> [Activity] Would you copy out only the lines from the one with "家纺 (246, 122)" to the end of the records, exactly as they stand?

> [Saved data entries]
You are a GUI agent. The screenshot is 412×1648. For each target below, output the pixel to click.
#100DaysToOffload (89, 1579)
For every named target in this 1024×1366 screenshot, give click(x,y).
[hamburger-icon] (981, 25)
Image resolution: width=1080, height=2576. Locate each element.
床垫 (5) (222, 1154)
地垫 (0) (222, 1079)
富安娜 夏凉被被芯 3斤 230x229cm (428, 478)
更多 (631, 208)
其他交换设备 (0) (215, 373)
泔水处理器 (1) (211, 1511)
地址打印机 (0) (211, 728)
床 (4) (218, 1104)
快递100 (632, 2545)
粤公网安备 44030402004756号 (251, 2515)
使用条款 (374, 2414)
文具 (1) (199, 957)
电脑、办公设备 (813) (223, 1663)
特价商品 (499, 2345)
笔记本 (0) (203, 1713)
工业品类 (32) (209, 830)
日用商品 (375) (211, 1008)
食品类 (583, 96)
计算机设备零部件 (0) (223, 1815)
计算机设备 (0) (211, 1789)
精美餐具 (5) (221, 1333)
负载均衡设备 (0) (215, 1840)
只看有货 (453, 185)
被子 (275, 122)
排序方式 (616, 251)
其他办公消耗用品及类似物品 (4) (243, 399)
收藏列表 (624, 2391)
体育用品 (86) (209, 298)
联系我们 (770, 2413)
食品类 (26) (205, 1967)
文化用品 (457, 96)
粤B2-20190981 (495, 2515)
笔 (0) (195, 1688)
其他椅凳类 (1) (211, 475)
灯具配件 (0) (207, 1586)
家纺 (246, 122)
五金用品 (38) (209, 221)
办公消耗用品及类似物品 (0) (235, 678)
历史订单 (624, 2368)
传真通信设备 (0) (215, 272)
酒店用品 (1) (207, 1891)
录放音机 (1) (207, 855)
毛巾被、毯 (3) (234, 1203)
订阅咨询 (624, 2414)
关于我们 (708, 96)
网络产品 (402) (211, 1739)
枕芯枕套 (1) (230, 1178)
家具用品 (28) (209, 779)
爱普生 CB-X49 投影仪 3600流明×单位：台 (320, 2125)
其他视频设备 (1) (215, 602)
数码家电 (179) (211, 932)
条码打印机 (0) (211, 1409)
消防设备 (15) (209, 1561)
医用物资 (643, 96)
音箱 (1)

> [Answer to this task]
家纺 (246, 122)
五金用品 (38) (209, 221)
办公消耗用品及类似物品 (0) (235, 678)
历史订单 (624, 2368)
传真通信设备 (0) (215, 272)
酒店用品 (1) (207, 1891)
录放音机 (1) (207, 855)
毛巾被、毯 (3) (234, 1203)
订阅咨询 (624, 2414)
关于我们 (708, 96)
网络产品 (402) (211, 1739)
枕芯枕套 (1) (230, 1178)
家具用品 (28) (209, 779)
爱普生 CB-X49 投影仪 3600流明×单位：台 (320, 2125)
其他视频设备 (1) (215, 602)
数码家电 (179) (211, 932)
条码打印机 (0) (211, 1409)
消防设备 (15) (209, 1561)
医用物资 (643, 96)
音箱 (1)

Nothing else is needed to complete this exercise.